뿐만 아니라 재택근무로 대표되는 업무공간 확대와 그로 인한 접속 단말의 다양화(Mobile, Tablet, 개인용 PC 등)는 사용자 및 단말의 진위 여부를 가리는 업무를 추가로 요구하고 있습니다. 그러나 수년 전부터 폭발적으로 증가한 IoT 기기들은 비(非) 대면 시대에 들어서 한층 스마트 해졌고 그 쓰임새가 더욱 유용해졌으나, 유용해진 만큼 식별을 포함한 보안에 대한 발전은 제자리걸음입니다.
이러한 시대적 변화는 보안의 패러다임을 크게 바꾸고 있으며, 많은 전문가들에 의해 가장 적절(합) 하다고 인정받는 보안 아키텍처가 바로 제로트러스트(Zero Trust) 보안 모델입니다. 제로트러스트의 초기 모델은 2004년 제리코 포럼(Jericho Forum)의 미션 중 하나로 비(非) 경계 / 비(非) 계층에서 보안을 정의하고 해법을 찾고자 하는 목적에서 시작되었습니다. 시간이 흘러 지금에 와서는 허물어진 경계에서 누구도 믿을 수 없으며, 항상 검증하고 모니터링하는 화이트리스트 기반의 형태로 진화되어왔습니다.

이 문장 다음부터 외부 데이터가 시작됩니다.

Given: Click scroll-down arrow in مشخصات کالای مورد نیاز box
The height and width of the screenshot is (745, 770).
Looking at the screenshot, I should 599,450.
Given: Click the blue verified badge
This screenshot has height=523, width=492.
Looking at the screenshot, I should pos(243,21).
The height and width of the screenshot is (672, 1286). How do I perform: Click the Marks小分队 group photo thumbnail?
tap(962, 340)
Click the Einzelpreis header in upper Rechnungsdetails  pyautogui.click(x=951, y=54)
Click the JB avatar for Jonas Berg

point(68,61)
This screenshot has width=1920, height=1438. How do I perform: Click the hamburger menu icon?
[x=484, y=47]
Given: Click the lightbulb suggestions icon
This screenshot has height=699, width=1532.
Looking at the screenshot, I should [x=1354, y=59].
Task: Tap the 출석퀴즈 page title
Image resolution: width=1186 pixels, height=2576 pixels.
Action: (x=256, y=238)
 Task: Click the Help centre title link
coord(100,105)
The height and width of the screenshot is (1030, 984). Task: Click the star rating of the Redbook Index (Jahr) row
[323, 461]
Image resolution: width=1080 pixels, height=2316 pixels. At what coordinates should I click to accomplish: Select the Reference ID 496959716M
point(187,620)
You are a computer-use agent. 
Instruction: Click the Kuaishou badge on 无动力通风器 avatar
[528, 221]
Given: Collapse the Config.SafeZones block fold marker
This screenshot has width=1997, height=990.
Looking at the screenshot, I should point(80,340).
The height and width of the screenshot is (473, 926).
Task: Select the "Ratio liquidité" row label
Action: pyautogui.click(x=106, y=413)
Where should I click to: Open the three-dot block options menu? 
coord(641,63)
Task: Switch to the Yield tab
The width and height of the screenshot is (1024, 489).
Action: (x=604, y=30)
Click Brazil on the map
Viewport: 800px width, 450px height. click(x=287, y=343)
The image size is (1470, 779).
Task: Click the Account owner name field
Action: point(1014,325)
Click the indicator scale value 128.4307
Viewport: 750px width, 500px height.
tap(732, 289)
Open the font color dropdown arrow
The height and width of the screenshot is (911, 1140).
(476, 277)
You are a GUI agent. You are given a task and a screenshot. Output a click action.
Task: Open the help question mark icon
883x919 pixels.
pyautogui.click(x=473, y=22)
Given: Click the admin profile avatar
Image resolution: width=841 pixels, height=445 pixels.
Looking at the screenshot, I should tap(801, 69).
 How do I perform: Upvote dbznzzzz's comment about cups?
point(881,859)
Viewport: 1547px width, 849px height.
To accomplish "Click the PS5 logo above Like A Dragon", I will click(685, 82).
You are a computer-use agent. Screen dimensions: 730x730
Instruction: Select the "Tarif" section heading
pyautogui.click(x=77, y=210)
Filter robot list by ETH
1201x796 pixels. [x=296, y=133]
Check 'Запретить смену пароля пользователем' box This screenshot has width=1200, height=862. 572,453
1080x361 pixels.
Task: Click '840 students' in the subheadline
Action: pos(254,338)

위협이 더욱 확대되고 정교해지는 가운데 기존의 네트워크 경계에 대한 투자 만으로는 더 이상 효과적이지 않습니다. 전통적인 네트워크 보안은 경계 보안에 집중되어 있고, 악의적인 활동은 내부 또는 외부 어디서든 시작될 수 있습니다. 따라서 모든 대상(사용자, 단말, 어플리케이션 등)으로부터의 잠재적인 위협을 인정하고 이에 따라 대상을 적절하게 식별 및 인증하여 적절한 권한을 부여할 때까지 모든 (데이터 및 리소스에 대한) 접근을 차단해야 합니다. 이것이 제로트러스트 보안모델의 핵심 입니다.
2. NAC의 발전과 제로트러스트
초기의 NAC(Network Access Control)는 네트워크에 접속하는 단말의 정보를 수집하여 모니터링하고 정책에 의해 통제하도록 설계되었습니다. 이후 발전을 거듭하면서 더욱 다양한 디바이스(IoT 등)를 식별하고 에이전트를 활용해 더 많은 정보를 수집하고 통제에 활용했습니다. 여기에 다양한 사용자의 요구 사항이 반영되고 클라우드 등 IT 환경 및 업무 프로세스의 변화가 더해지면서 현대의 NAC는 더욱 높은 수준의 인증과 식별, 통제 기능을 제공하고 있습니다. 이제 NAC는 기업 내부 인프라 관리를 위해 없어서는 안 되는 필수 솔루션이 되었습니다. 정보 수집은 더욱 다양하고 세밀 해졌고, 다양한 보안 시스템과의 통합, 다양한 운영체제를 지원하고 가시성을 극대화하여 정확하고 세밀한 접근통제 정책을 생성할 수 있게 되었습니다.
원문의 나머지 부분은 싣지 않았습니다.